Materials provided:
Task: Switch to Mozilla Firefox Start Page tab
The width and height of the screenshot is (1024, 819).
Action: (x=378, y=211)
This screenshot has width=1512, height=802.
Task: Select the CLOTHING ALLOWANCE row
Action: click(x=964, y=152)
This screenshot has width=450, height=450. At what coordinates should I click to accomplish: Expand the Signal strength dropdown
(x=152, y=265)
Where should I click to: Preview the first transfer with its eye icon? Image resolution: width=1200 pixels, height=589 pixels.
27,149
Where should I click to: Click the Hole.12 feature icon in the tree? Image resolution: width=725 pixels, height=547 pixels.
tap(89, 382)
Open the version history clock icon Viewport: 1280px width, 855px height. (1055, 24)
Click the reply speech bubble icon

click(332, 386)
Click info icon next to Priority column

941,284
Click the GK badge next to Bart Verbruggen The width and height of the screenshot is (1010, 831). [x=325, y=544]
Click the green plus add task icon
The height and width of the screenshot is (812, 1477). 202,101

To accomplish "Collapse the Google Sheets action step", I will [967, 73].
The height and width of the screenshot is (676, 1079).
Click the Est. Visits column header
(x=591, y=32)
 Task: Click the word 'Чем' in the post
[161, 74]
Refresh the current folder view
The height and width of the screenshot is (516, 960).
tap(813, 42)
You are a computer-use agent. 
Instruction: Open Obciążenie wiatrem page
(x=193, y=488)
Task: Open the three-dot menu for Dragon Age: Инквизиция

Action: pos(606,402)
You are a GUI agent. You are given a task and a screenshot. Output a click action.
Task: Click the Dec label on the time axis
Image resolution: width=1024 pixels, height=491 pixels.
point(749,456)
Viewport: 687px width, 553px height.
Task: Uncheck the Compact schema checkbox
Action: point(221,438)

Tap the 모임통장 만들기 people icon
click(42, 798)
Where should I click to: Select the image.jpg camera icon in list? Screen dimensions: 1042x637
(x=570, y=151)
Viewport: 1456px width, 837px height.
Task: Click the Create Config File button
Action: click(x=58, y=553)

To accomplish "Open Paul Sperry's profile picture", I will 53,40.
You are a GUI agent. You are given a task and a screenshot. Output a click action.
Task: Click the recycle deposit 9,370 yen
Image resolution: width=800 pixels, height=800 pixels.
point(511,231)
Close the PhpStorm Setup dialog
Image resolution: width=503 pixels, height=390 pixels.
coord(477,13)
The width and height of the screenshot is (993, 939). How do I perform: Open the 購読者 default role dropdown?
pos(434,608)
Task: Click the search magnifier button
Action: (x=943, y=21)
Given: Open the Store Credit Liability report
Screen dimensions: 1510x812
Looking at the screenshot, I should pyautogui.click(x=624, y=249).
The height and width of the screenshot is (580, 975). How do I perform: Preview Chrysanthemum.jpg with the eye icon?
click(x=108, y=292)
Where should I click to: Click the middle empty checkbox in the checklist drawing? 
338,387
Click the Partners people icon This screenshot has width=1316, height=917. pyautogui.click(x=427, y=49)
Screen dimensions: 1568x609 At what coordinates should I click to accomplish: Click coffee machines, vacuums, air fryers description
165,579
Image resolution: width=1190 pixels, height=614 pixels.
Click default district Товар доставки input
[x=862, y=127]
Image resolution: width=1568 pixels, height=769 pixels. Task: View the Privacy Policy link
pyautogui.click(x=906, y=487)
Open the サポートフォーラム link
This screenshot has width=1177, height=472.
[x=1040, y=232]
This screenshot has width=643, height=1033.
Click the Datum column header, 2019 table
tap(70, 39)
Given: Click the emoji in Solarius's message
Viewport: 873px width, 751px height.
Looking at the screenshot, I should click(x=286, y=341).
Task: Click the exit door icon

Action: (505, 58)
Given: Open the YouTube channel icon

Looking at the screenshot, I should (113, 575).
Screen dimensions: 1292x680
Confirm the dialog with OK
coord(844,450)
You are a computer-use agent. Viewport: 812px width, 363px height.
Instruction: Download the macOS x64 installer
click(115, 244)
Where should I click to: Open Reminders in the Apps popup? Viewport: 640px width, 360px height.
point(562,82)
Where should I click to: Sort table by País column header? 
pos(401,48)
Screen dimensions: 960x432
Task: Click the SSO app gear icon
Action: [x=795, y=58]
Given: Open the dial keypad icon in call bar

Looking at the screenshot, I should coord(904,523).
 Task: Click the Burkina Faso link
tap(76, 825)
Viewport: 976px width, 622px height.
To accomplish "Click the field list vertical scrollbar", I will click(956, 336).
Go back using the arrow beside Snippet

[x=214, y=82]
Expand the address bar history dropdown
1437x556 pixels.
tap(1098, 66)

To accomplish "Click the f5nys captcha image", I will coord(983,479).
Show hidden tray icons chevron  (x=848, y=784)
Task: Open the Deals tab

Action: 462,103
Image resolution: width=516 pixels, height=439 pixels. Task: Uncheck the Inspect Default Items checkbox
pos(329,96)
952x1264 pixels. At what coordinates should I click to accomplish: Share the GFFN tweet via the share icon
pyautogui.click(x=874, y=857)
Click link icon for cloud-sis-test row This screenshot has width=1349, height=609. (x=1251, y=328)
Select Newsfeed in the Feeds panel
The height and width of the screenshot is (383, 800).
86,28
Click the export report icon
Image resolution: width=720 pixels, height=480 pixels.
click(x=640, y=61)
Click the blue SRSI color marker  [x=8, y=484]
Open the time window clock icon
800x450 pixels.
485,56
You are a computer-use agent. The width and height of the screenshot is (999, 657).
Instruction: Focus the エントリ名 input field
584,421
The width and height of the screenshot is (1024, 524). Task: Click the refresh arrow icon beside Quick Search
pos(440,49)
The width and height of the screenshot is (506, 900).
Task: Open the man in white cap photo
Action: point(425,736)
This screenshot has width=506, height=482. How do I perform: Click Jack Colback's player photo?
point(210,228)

Task description: Each line of the material above must be retyped precisely.

Written solution:
Task: Switch to Mozilla Firefox Start Page tab
The width and height of the screenshot is (1024, 819).
Action: (x=378, y=211)
This screenshot has width=1512, height=802.
Task: Select the CLOTHING ALLOWANCE row
Action: click(x=964, y=152)
This screenshot has width=450, height=450. At what coordinates should I click to accomplish: Expand the Signal strength dropdown
(x=152, y=265)
Where should I click to: Preview the first transfer with its eye icon? Image resolution: width=1200 pixels, height=589 pixels.
27,149
Where should I click to: Click the Hole.12 feature icon in the tree? Image resolution: width=725 pixels, height=547 pixels.
tap(89, 382)
Open the version history clock icon Viewport: 1280px width, 855px height. (1055, 24)
Click the reply speech bubble icon

click(332, 386)
Click info icon next to Priority column

941,284
Click the GK badge next to Bart Verbruggen The width and height of the screenshot is (1010, 831). [x=325, y=544]
Click the green plus add task icon
The height and width of the screenshot is (812, 1477). 202,101

To accomplish "Collapse the Google Sheets action step", I will [967, 73].
The height and width of the screenshot is (676, 1079).
Click the Est. Visits column header
(x=591, y=32)
 Task: Click the word 'Чем' in the post
[161, 74]
Refresh the current folder view
The height and width of the screenshot is (516, 960).
tap(813, 42)
You are a computer-use agent. 
Instruction: Open Obciążenie wiatrem page
(x=193, y=488)
Task: Open the three-dot menu for Dragon Age: Инквизиция

Action: pos(606,402)
You are a GUI agent. You are given a task and a screenshot. Output a click action.
Task: Click the Dec label on the time axis
Image resolution: width=1024 pixels, height=491 pixels.
point(749,456)
Viewport: 687px width, 553px height.
Task: Uncheck the Compact schema checkbox
Action: point(221,438)

Tap the 모임통장 만들기 people icon
click(42, 798)
Where should I click to: Select the image.jpg camera icon in list? Screen dimensions: 1042x637
(x=570, y=151)
Viewport: 1456px width, 837px height.
Task: Click the Create Config File button
Action: click(x=58, y=553)

To accomplish "Open Paul Sperry's profile picture", I will 53,40.
You are a GUI agent. You are given a task and a screenshot. Output a click action.
Task: Click the recycle deposit 9,370 yen
Image resolution: width=800 pixels, height=800 pixels.
point(511,231)
Close the PhpStorm Setup dialog
Image resolution: width=503 pixels, height=390 pixels.
coord(477,13)
The width and height of the screenshot is (993, 939). How do I perform: Open the 購読者 default role dropdown?
pos(434,608)
Task: Click the search magnifier button
Action: (x=943, y=21)
Given: Open the Store Credit Liability report
Screen dimensions: 1510x812
Looking at the screenshot, I should pyautogui.click(x=624, y=249).
The height and width of the screenshot is (580, 975). How do I perform: Preview Chrysanthemum.jpg with the eye icon?
click(x=108, y=292)
Where should I click to: Click the middle empty checkbox in the checklist drawing? 
338,387
Click the Partners people icon This screenshot has width=1316, height=917. pyautogui.click(x=427, y=49)
Screen dimensions: 1568x609 At what coordinates should I click to accomplish: Click coffee machines, vacuums, air fryers description
165,579
Image resolution: width=1190 pixels, height=614 pixels.
Click default district Товар доставки input
[x=862, y=127]
Image resolution: width=1568 pixels, height=769 pixels. Task: View the Privacy Policy link
pyautogui.click(x=906, y=487)
Open the サポートフォーラム link
This screenshot has width=1177, height=472.
[x=1040, y=232]
This screenshot has width=643, height=1033.
Click the Datum column header, 2019 table
tap(70, 39)
Given: Click the emoji in Solarius's message
Viewport: 873px width, 751px height.
Looking at the screenshot, I should click(x=286, y=341).
Task: Click the exit door icon

Action: (505, 58)
Given: Open the YouTube channel icon

Looking at the screenshot, I should (113, 575).
Screen dimensions: 1292x680
Confirm the dialog with OK
coord(844,450)
You are a computer-use agent. Viewport: 812px width, 363px height.
Instruction: Download the macOS x64 installer
click(115, 244)
Where should I click to: Open Reminders in the Apps popup? Viewport: 640px width, 360px height.
point(562,82)
Where should I click to: Sort table by País column header? 
pos(401,48)
Screen dimensions: 960x432
Task: Click the SSO app gear icon
Action: [x=795, y=58]
Given: Open the dial keypad icon in call bar

Looking at the screenshot, I should coord(904,523).
 Task: Click the Burkina Faso link
tap(76, 825)
Viewport: 976px width, 622px height.
To accomplish "Click the field list vertical scrollbar", I will click(956, 336).
Go back using the arrow beside Snippet

[x=214, y=82]
Expand the address bar history dropdown
1437x556 pixels.
tap(1098, 66)

To accomplish "Click the f5nys captcha image", I will coord(983,479).
Show hidden tray icons chevron  (x=848, y=784)
Task: Open the Deals tab

Action: 462,103
Image resolution: width=516 pixels, height=439 pixels. Task: Uncheck the Inspect Default Items checkbox
pos(329,96)
952x1264 pixels. At what coordinates should I click to accomplish: Share the GFFN tweet via the share icon
pyautogui.click(x=874, y=857)
Click link icon for cloud-sis-test row This screenshot has width=1349, height=609. (x=1251, y=328)
Select Newsfeed in the Feeds panel
The height and width of the screenshot is (383, 800).
86,28
Click the export report icon
Image resolution: width=720 pixels, height=480 pixels.
click(x=640, y=61)
Click the blue SRSI color marker  [x=8, y=484]
Open the time window clock icon
800x450 pixels.
485,56
You are a computer-use agent. The width and height of the screenshot is (999, 657).
Instruction: Focus the エントリ名 input field
584,421
The width and height of the screenshot is (1024, 524). Task: Click the refresh arrow icon beside Quick Search
pos(440,49)
The width and height of the screenshot is (506, 900).
Task: Open the man in white cap photo
Action: point(425,736)
This screenshot has width=506, height=482. How do I perform: Click Jack Colback's player photo?
point(210,228)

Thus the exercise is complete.